Dembélés Wandlung zum Teamplayer
Es ist ein emotionaler Abend im Théâtre du Châtelet in Paris im September 2025. Unter großem Applaus nimmt Ousmane Dembélé den Ballon d'Or entgegen. Im schicken Anzug wirkt der einstige Problemprofi wie ein reifer Mann. „Wenn man älter wird, weiß man, dass es ums Kollektiv geht“, sagte er bei der Gala. Dieser Satz fasst seine bemerkenswerte Entwicklung perfekt zusammen: vom exzentrischen Talent zum selbstlosen Teamspieler.

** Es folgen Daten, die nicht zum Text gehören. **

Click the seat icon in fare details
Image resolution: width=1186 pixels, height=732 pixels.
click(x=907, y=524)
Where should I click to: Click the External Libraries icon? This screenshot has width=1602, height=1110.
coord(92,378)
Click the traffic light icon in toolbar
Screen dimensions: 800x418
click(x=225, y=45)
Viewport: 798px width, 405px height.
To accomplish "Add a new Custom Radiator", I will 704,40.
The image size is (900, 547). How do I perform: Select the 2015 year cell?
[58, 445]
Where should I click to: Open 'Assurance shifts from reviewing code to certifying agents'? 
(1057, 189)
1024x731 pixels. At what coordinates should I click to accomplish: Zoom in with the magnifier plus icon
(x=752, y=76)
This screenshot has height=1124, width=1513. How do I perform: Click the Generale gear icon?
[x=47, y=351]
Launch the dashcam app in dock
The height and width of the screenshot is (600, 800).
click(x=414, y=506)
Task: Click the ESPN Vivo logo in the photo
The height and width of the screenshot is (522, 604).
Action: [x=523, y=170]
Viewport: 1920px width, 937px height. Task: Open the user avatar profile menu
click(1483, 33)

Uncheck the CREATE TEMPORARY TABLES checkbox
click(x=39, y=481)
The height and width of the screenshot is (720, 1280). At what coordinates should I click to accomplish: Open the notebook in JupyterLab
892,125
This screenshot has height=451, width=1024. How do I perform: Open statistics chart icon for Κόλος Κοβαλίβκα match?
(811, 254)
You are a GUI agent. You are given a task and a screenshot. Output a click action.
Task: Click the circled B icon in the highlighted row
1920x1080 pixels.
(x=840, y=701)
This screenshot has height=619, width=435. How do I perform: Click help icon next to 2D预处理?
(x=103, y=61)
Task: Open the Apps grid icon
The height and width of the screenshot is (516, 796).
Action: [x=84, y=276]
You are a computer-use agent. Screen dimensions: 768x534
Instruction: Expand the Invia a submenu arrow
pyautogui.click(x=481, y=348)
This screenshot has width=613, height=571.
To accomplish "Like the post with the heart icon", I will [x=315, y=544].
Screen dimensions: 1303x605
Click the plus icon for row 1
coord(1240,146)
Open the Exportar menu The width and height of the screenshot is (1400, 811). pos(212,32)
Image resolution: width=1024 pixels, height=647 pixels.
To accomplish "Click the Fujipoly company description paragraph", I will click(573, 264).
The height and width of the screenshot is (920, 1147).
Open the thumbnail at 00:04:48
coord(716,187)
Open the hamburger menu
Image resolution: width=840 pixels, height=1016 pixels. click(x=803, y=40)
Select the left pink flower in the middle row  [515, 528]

Vom Toptalent zum Mannschaftsdiener
Dembélé war schon immer ein Ausnahmekönner. Seine Ballbehandlung und sein Dribbling sind zum Zunge schnalzen. Doch sein Umgang mit dem eigenen Talent ließ lange zu wünschen übrig. Mittlerweile hat der 29-Jährige verstanden: Nur wenn er seine Qualitäten gezielt in die Mannschaft einbringt, kann er seine Ziele erreichen. Bei der WM in den USA ist das nicht anders. Während Kylian Mbappé und Michael Olise mit Toren und Dribblings glänzen, fliegt der Ballon-d'Or-Gewinner fast unter dem Radar – und ist damit völlig fein.
Statistiken und Rollenwechsel
Vor dem Viertelfinale gegen Marokko am Donnerstag (22.00 Uhr/ARD und MagentaTV) in Foxborough steht Dembélé bei vier Turniertreffern. Drei davon erzielte er beim 4:1 gegen Norwegen zum Vorrundenabschluss. Ob es mehr sein könnten, wenn er statt über den rechten Flügel durch die Mitte angreifen dürfte – wie bei seinem Club Paris Saint-Germain, mit dem er zweimal nacheinander die Champions League gewann? Möglich. Aber für den WM-Titel nimmt Dembélé inzwischen auch einen Positionswechsel in Kauf.
Vergangenheit voller Eskapaden
Das war nicht immer so. In jungen Jahren konnte er vom Unterschieds- zum Problemspieler werden. In der Saison 2016/2017 spielte Dembélé für Borussia Dortmund und schlug auf Anhieb ein. Doch BVB-Fans erinnern sich auch an seine Eskapaden: Er bestreikte das Training und wechselte unter großem Getöse – für eine dreistellige Millionensumme – zum FC Barcelona. Auch dort ließ er Trainingseinheiten sausen. Den großen Durchbruch schaffte er erst nach seinem Transfer nach Paris 2023. Die Leistungsexplosion kam ein Jahr später, als Mbappé zu Real Madrid wechselte.
Harmonie im Nationalteam
Mbappé und Dembélé sind befreundet. Im Nationalteam sind ihre Rollen klarer definiert: Dembélé ist eher der Zulieferer. Dennoch sei er „ein Schlüsselspieler“, betonte Mbappé. Er verwies darauf, dass Dembélé vor der WM angeschlagen war. Frankreichs Trainer Didier Deschamps sagte: „Wenn er topfit ist, und das ist er momentan, kann er den Unterschied ausmachen.“ Deschamps hatte Dembélé in der Vergangenheit kritisiert und zu mehr Disziplin aufgefordert. Der Coach bewies bereits 2018 ein gutes Gespür für seine Stars, als er Frankreich zum WM-Titel führte – auch mit Dembélé.
Dankesrede und Ausblick
In seiner tränenreichen Dankesrede bei der Ballon-d'Or-Gala schloss Dembélé auch Deschamps mit ein. Er skizzierte seinen Weg an die Spitze des Weltfußballs – und seine bemerkenswerte Wandlung vom Problemprofi zum unverzichtbaren Teamplayer.